FORM OF
UNDERWRITING AGREEMENT
XXXX XXXXX INCOME TRUST, INC.:
XXXX XXXXX CORE BOND FUND
This UNDERWRITING AGREEMENT, made this ___ day of ________, 2004 by and
between Xxxx Xxxxx Income Trust, Inc., a Maryland corporation ("Corporation"),
on behalf of Xxxx Xxxxx Core Bond Fund ("Fund"), and Xxxx Xxxxx Xxxx Xxxxxx,
Inc., a Maryland corporation ("LMWW" or "Distributor").
WHEREAS, the Corporation is registered with the Securities and Exchange
Commission as an open-end investment company under the Investment Company Act of
1940, as amended (the "1940 Act"), and has registered its shares of common stock
of the Fund for sale to the public under the Securities Act of 1933 (the "1933
Act") and filed appropriate notices under various state securities laws; and
WHEREAS, the Corporation wishes to retain the Distributor as the principal
underwriter in connection with the offering and sale of the shares of common
stock of the Fund ("Shares") and to furnish certain other services to the
Corporation as specified in this Agreement; and
WHEREAS, this Agreement has been approved by separate votes of the
Corporation's Board of Directors and of certain disinterested directors in
conformity with Section 15 of, and paragraph (b)(2) of Rule 12b-1 under, the
1940 Act; and
WHEREAS, the Distributor is willing to act as principal underwriter and to
furnish such services on the terms and conditions hereinafter set forth;
NOW, THEREFORE, in consideration of the promises and mutual covenants
herein contained, it is agreed as follows:
1. (a) The Corporation hereby appoints the Distributor as principal
underwriter in connection with the offering and sale of Shares of the Fund. The
Distributor, as exclusive agent for the Corporation, upon the commencement of
operations of the Fund and subject to applicable federal and state law and the
Articles of Incorporation and By-Laws of the Corporation, shall: (i) promote the
Fund; (ii) solicit orders for the purchase of the Shares subject to such terms
and conditions as the Corporation may specify; and (iii) accept orders for the
purchase of the Shares on behalf of the Corporation (collectively, "Distribution
Services"). The Distributor shall comply will all applicable federal and state
laws and offer the Shares of the Fund on an agency or "best efforts" basis under
which the Corporation shall issue only such Shares as are actually sold. The
Distributor shall have the right to use any list of shareholders of the
Corporation or the Fund or any other list of investors which it obtains in
connection with its provision of services under this Agreement; provided,
however, that the Distributor shall not sell or knowingly provide such list or
lists to any unaffiliated person without the consent of the Corporation's Board
of Directors.

§

Can you transcribe the underwriting agreement above word for word, from its heading through the final sentence?

## Information shown
§

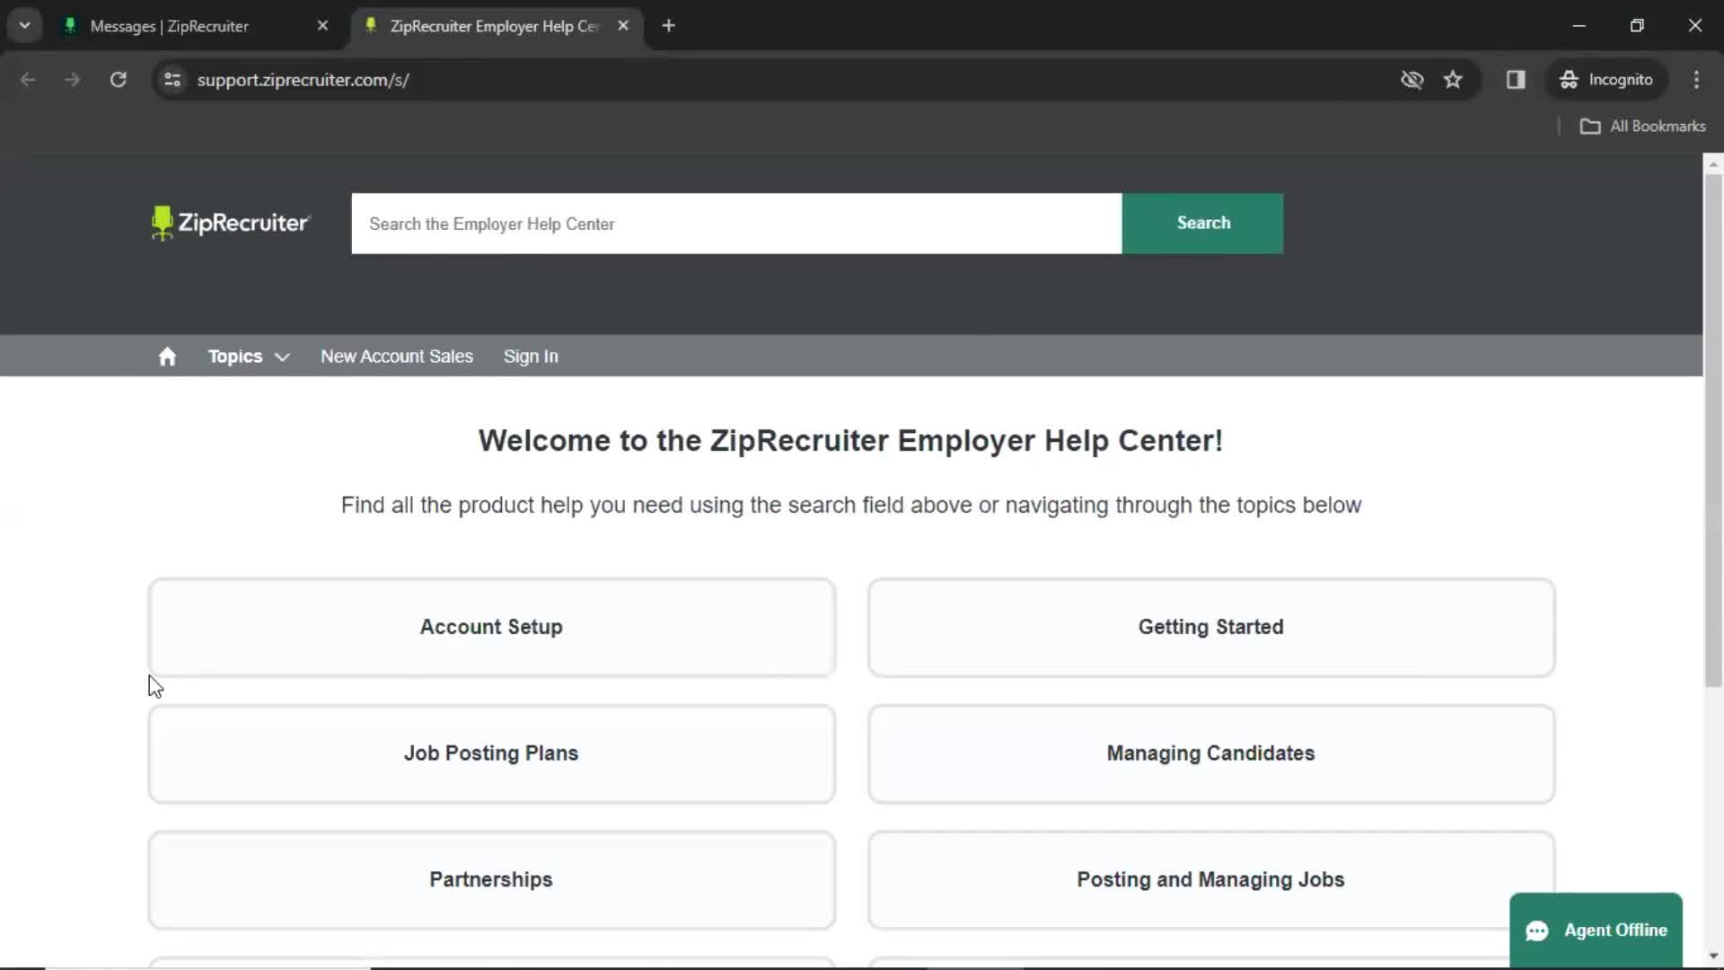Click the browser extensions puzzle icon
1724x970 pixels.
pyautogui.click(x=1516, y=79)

§

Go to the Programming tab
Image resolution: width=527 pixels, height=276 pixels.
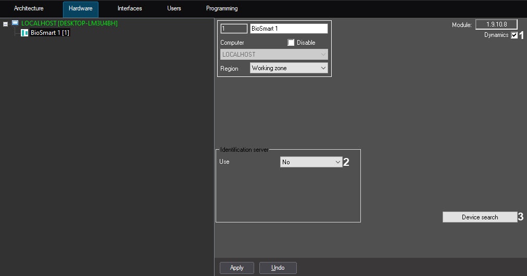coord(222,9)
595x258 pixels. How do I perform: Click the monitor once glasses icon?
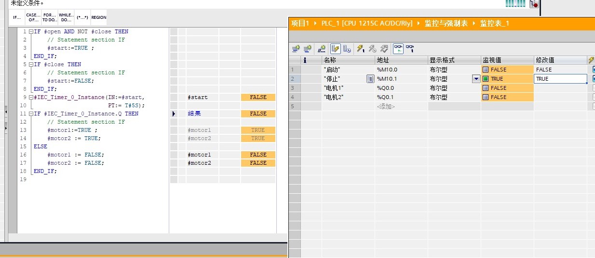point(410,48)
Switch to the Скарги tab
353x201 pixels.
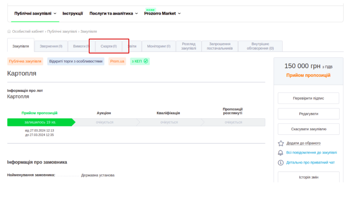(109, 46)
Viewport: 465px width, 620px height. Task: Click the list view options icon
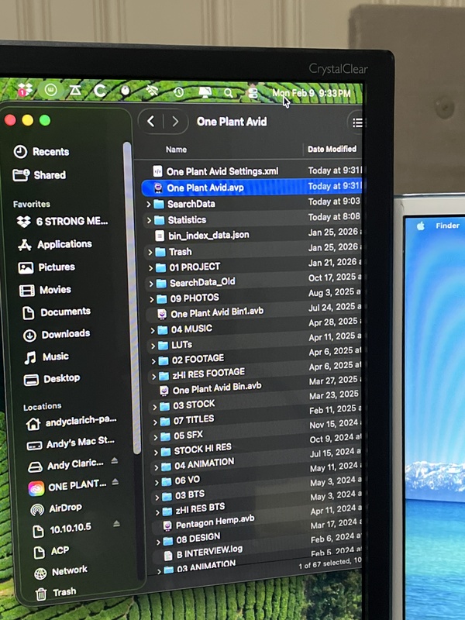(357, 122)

§

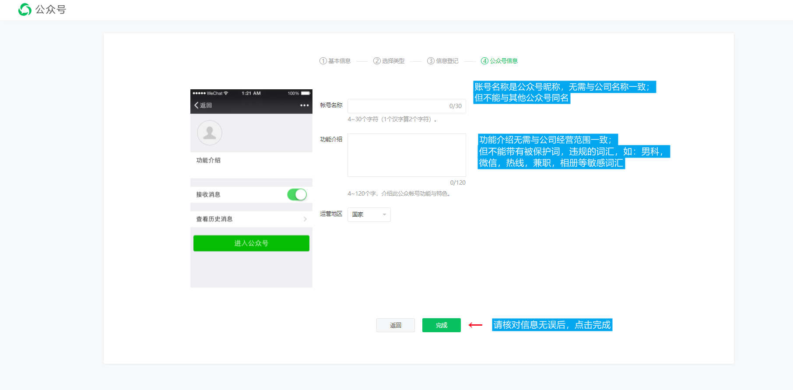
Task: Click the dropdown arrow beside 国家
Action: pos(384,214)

§

## Solution to the exercise
FORM OF
UNDERWRITING AGREEMENT
XXXX XXXXX INCOME TRUST, INC.:
XXXX XXXXX CORE BOND FUND
This UNDERWRITING AGREEMENT, made this ___ day of ________, 2004 by and
between Xxxx Xxxxx Income Trust, Inc., a Maryland corporation ("Corporation"),
on behalf of Xxxx Xxxxx Core Bond Fund ("Fund"), and Xxxx Xxxxx Xxxx Xxxxxx,
Inc., a Maryland corporation ("LMWW" or "Distributor").
WHEREAS, the Corporation is registered with the Securities and Exchange
Commission as an open-end investment company under the Investment Company Act of
1940, as amended (the "1940 Act"), and has registered its shares of common stock
of the Fund for sale to the public under the Securities Act of 1933 (the "1933
Act") and filed appropriate notices under various state securities laws; and
WHEREAS, the Corporation wishes to retain the Distributor as the principal
underwriter in connection with the offering and sale of the shares of common
stock of the Fund ("Shares") and to furnish certain other services to the
Corporation as specified in this Agreement; and
WHEREAS, this Agreement has been approved by separate votes of the
Corporation's Board of Directors and of certain disinterested directors in
conformity with Section 15 of, and paragraph (b)(2) of Rule 12b-1 under, the
1940 Act; and
WHEREAS, the Distributor is willing to act as principal underwriter and to
furnish such services on the terms and conditions hereinafter set forth;
NOW, THEREFORE, in consideration of the promises and mutual covenants
herein contained, it is agreed as follows:
1. (a) The Corporation hereby appoints the Distributor as principal
underwriter in connection with the offering and sale of Shares of the Fund. The
Distributor, as exclusive agent for the Corporation, upon the commencement of
operations of the Fund and subject to applicable federal and state law and the
Articles of Incorporation and By-Laws of the Corporation, shall: (i) promote the
Fund; (ii) solicit orders for the purchase of the Shares subject to such terms
and conditions as the Corporation may specify; and (iii) accept orders for the
purchase of the Shares on behalf of the Corporation (collectively, "Distribution
Services"). The Distributor shall comply will all applicable federal and state
laws and offer the Shares of the Fund on an agency or "best efforts" basis under
which the Corporation shall issue only such Shares as are actually sold. The
Distributor shall have the right to use any list of shareholders of the
Corporation or the Fund or any other list of investors which it obtains in
connection with its provision of services under this Agreement; provided,
however, that the Distributor shall not sell or knowingly provide such list or
lists to any unaffiliated person without the consent of the Corporation's Board
of Directors.